* _WORK INSTRUCTION_
Produce an exact copy of all records below.

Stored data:
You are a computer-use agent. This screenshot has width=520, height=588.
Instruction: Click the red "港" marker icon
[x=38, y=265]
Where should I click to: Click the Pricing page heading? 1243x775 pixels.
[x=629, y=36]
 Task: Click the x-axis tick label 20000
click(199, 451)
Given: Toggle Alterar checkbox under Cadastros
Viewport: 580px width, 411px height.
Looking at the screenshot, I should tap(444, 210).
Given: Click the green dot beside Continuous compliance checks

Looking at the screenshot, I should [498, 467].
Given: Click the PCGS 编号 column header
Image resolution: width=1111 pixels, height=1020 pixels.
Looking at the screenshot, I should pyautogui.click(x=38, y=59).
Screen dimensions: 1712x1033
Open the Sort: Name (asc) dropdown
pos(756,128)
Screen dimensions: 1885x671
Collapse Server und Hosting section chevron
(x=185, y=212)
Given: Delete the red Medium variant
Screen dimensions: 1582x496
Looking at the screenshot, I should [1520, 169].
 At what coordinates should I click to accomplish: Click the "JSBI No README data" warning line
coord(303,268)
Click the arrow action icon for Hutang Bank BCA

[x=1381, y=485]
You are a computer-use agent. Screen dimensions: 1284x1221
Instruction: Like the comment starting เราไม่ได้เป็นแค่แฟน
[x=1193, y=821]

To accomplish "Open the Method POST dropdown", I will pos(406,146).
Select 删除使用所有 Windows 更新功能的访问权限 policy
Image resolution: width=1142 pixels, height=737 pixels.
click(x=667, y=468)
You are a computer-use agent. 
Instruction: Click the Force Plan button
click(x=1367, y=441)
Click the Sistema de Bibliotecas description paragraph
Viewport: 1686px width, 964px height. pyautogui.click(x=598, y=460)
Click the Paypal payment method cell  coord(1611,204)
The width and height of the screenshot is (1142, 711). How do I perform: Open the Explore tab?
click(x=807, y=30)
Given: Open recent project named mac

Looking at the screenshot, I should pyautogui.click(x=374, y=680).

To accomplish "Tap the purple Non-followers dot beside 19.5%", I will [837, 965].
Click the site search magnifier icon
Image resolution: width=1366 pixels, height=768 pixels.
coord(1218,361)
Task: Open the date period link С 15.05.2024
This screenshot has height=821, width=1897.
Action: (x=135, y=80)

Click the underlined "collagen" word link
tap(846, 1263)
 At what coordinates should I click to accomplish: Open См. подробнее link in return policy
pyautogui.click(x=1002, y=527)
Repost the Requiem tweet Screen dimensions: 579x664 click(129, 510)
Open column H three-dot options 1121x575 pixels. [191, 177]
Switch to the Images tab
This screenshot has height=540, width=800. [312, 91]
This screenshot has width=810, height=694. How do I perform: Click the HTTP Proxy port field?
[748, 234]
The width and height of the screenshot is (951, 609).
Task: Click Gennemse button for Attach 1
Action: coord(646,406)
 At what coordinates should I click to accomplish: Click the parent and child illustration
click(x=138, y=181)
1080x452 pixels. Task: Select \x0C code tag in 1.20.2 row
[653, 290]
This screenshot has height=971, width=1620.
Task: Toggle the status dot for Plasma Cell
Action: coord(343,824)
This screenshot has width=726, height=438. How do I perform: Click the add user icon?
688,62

* _PROBLEM SOLUTION_
You are a computer-use agent. This screenshot has width=520, height=588.
Instruction: Click the red "港" marker icon
[x=38, y=265]
Where should I click to: Click the Pricing page heading? 1243x775 pixels.
[x=629, y=36]
 Task: Click the x-axis tick label 20000
click(199, 451)
Given: Toggle Alterar checkbox under Cadastros
Viewport: 580px width, 411px height.
Looking at the screenshot, I should tap(444, 210).
Given: Click the green dot beside Continuous compliance checks

Looking at the screenshot, I should [498, 467].
Given: Click the PCGS 编号 column header
Image resolution: width=1111 pixels, height=1020 pixels.
Looking at the screenshot, I should pyautogui.click(x=38, y=59).
Screen dimensions: 1712x1033
Open the Sort: Name (asc) dropdown
pos(756,128)
Screen dimensions: 1885x671
Collapse Server und Hosting section chevron
(x=185, y=212)
Given: Delete the red Medium variant
Screen dimensions: 1582x496
Looking at the screenshot, I should [1520, 169].
 At what coordinates should I click to accomplish: Click the "JSBI No README data" warning line
coord(303,268)
Click the arrow action icon for Hutang Bank BCA

[x=1381, y=485]
You are a computer-use agent. Screen dimensions: 1284x1221
Instruction: Like the comment starting เราไม่ได้เป็นแค่แฟน
[x=1193, y=821]

To accomplish "Open the Method POST dropdown", I will pos(406,146).
Select 删除使用所有 Windows 更新功能的访问权限 policy
Image resolution: width=1142 pixels, height=737 pixels.
click(x=667, y=468)
You are a computer-use agent. 
Instruction: Click the Force Plan button
click(x=1367, y=441)
Click the Sistema de Bibliotecas description paragraph
Viewport: 1686px width, 964px height. pyautogui.click(x=598, y=460)
Click the Paypal payment method cell  coord(1611,204)
The width and height of the screenshot is (1142, 711). How do I perform: Open the Explore tab?
click(x=807, y=30)
Given: Open recent project named mac

Looking at the screenshot, I should pyautogui.click(x=374, y=680).

To accomplish "Tap the purple Non-followers dot beside 19.5%", I will [837, 965].
Click the site search magnifier icon
Image resolution: width=1366 pixels, height=768 pixels.
coord(1218,361)
Task: Open the date period link С 15.05.2024
This screenshot has height=821, width=1897.
Action: (x=135, y=80)

Click the underlined "collagen" word link
tap(846, 1263)
 At what coordinates should I click to accomplish: Open См. подробнее link in return policy
pyautogui.click(x=1002, y=527)
Repost the Requiem tweet Screen dimensions: 579x664 click(129, 510)
Open column H three-dot options 1121x575 pixels. [191, 177]
Switch to the Images tab
This screenshot has height=540, width=800. [312, 91]
This screenshot has width=810, height=694. How do I perform: Click the HTTP Proxy port field?
[748, 234]
The width and height of the screenshot is (951, 609).
Task: Click Gennemse button for Attach 1
Action: coord(646,406)
 At what coordinates should I click to accomplish: Click the parent and child illustration
click(x=138, y=181)
1080x452 pixels. Task: Select \x0C code tag in 1.20.2 row
[653, 290]
This screenshot has height=971, width=1620.
Task: Toggle the status dot for Plasma Cell
Action: coord(343,824)
This screenshot has width=726, height=438. How do I perform: Click the add user icon?
688,62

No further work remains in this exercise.